The possibility of presenting more than one probe allowed us to test the performance of the network for all the sounds present in the mixtures. To ensure a stable neural response against the variability of the encoding, we repeated the sequence 50 times. The response of the network consisted of the ensemble activity of the output neurons. As previously explained, 400 time-steps were devoted to the presentation to each stimulus. The response to each probe, therefore, consisted of 400 data points describing the dynamical activity of each output neuron, each point being a collection of N values, where N is the number of output neurons. An example of one testing epoch output is shown in Figures 4A,C. We neglected the first 50 data points, since, during the initial transient time, the membrane potential was still decaying or rising after the previous input presentation. For visualization purpose, we applied the principal component analysis (PCA) to reduce the dimensionality of the data from N to 2. In our settings, the two principal components explain approximately 40% of the variance of the neural response. The PCA transformation was based uniquely on the data points obtained with the presentation of the target and the distractors, as shown in Figures 4B,E. The same transformation was later exploited to project the points related to the incorrect probes. Only the target and distractors patterns were presented during the learning process, and the responses to unseen patterns were afterwards projected on the space defined by the training.

The two-dimensional projection of the target-related data points were clustered in an unsupervised manner through GMM. We set the number of Gaussians equal to the number of targets such that the covariance matrices had a full rank. With the defined GMM model at hand, we proceeded with fitting all the PCA data points, related to both correct and incorrect probes. The model tells which cluster each data point belonged to and what was the likelihood (L) that the cluster had generated this data point. Figures 4C,F show the datapoints projected on the PCA plane together with the GMM clustering and likelihood curves.

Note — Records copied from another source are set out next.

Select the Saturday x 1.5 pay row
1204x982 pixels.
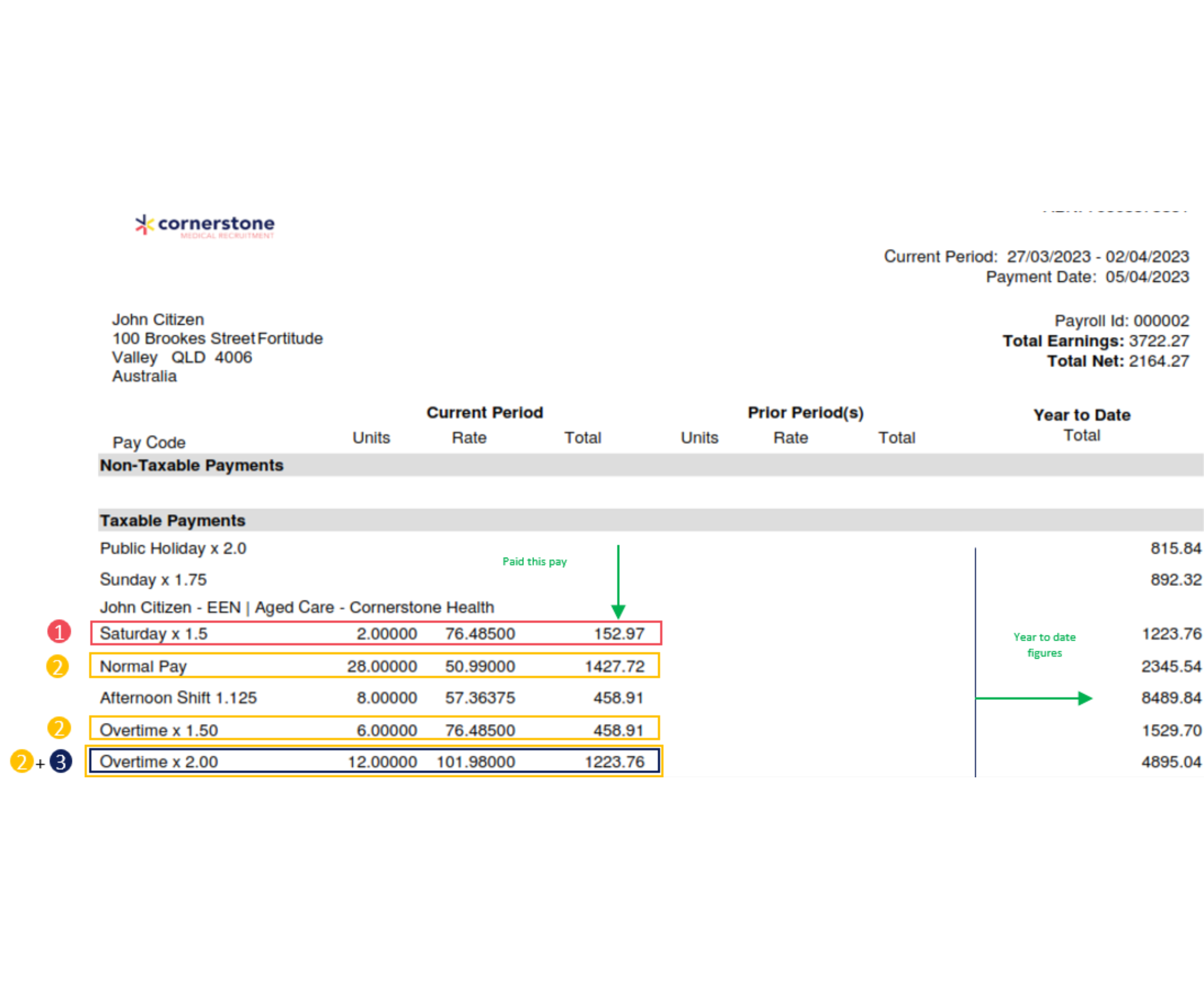point(376,633)
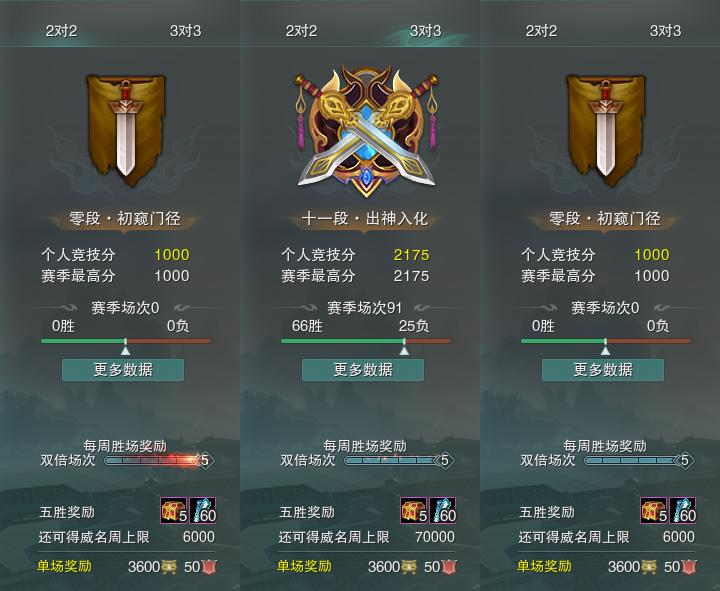
Task: Select 2对2 tab in the middle panel
Action: (x=301, y=31)
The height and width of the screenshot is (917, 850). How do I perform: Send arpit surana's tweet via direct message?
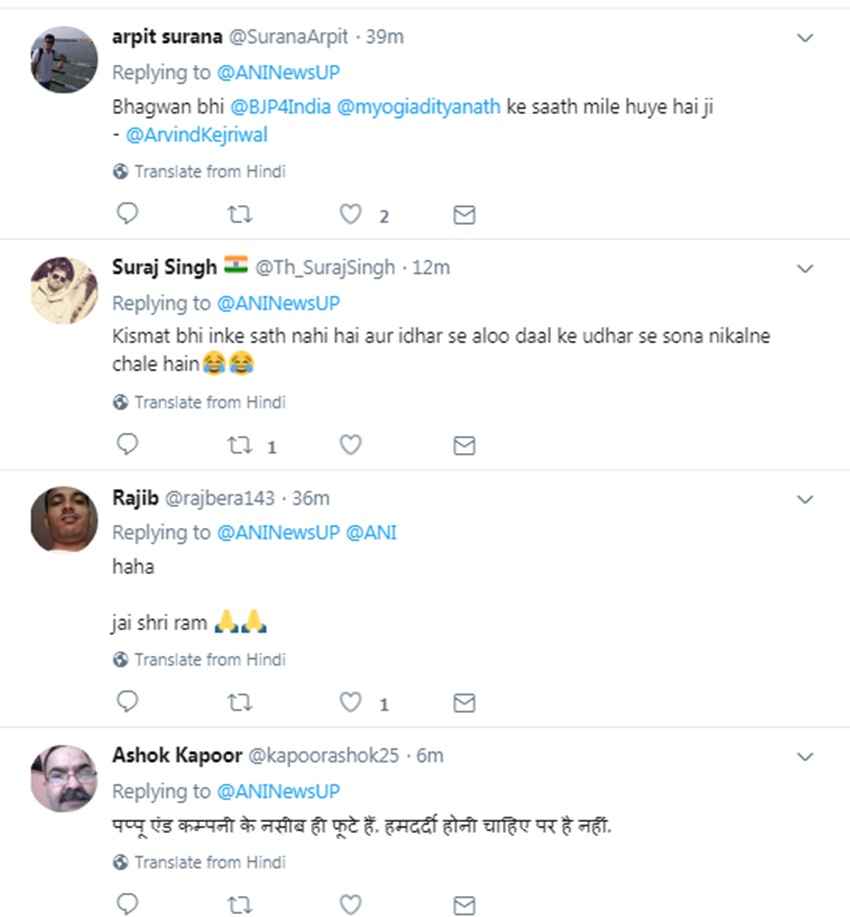tap(464, 214)
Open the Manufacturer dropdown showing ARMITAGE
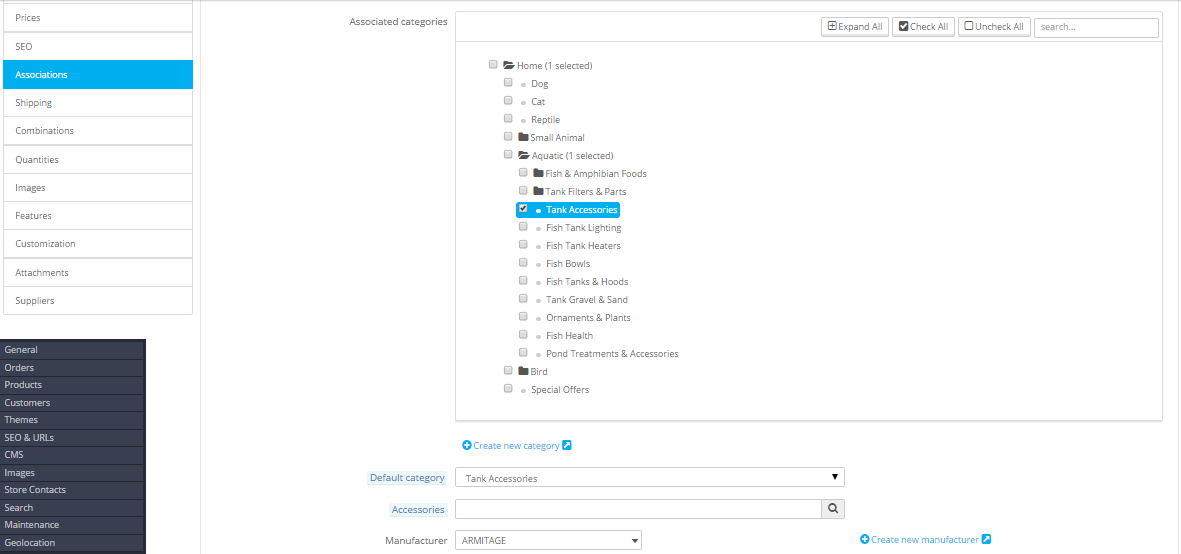The width and height of the screenshot is (1181, 554). click(x=548, y=540)
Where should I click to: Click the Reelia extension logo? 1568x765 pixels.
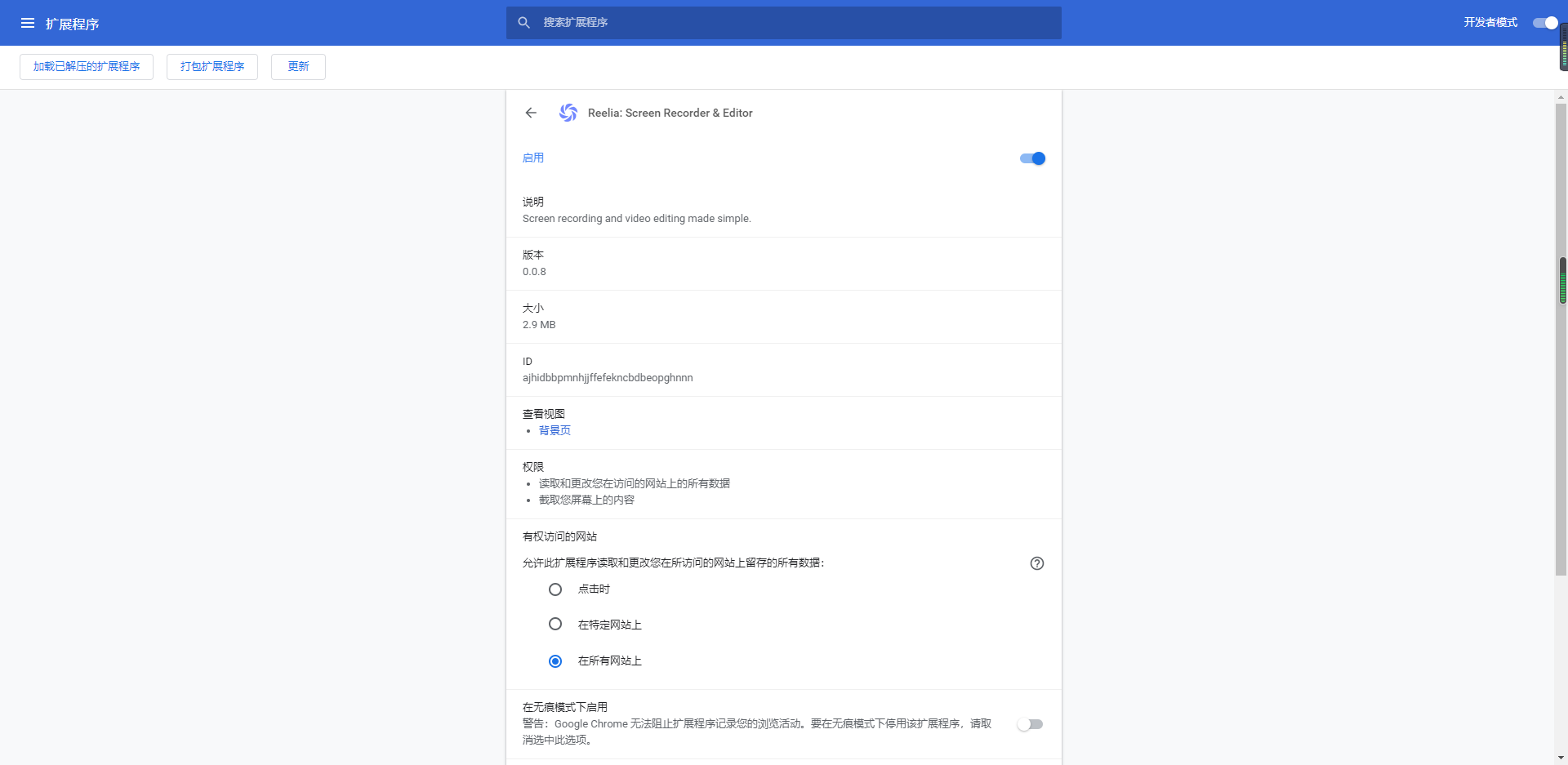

We used the likelihood as a measure of performance. The four intervals of the likelihood range corresponding to the four responses “sure no,” “no,” “yes,” and “sure yes” were (i) L>0 (sure yes), (ii) −5 < L < 0 (yes), (iii) −15 < L < −5 (no), and (iv) L < −15 (sure no). In building the receiver operating characteristic (ROC) curve, the datapoints falling in the interval (i) were assigned the probability value 1.0, those in (ii) 0.66, those in (iii) 0.33, and those in (iv) 0.0.

The described evaluation metrics was applied only to the experiments carried on the dataset composed of synthesized sounds. For the experiments based on natural sounds and images, the results of clustering were shown only qualitatively for the target-related datapoints. Indeed, due to the real-world nature of signals, it was not possible to simply use Gaussian functions to build physically consistent incorrect probes. On the real-world sound dataset, we performed all the same protocol of Experiment 1 (Experiment 4). On the image dataset we performed an experiment with a protocol analogous to Experiment 1. Here, the mixtures were obtained by overlapping two images, both with transparency 0.5, similarly to the spectrogram overlapping described for the acoustic task. The input images were normalized to the range [0,1] and the intensity of each pixel was encoded through the firing rate of one input neuron. We followed the same procedure and network setting described for the audio stimuli segregation to assess the ability of the network to separate visual stimuli presented in mixtures.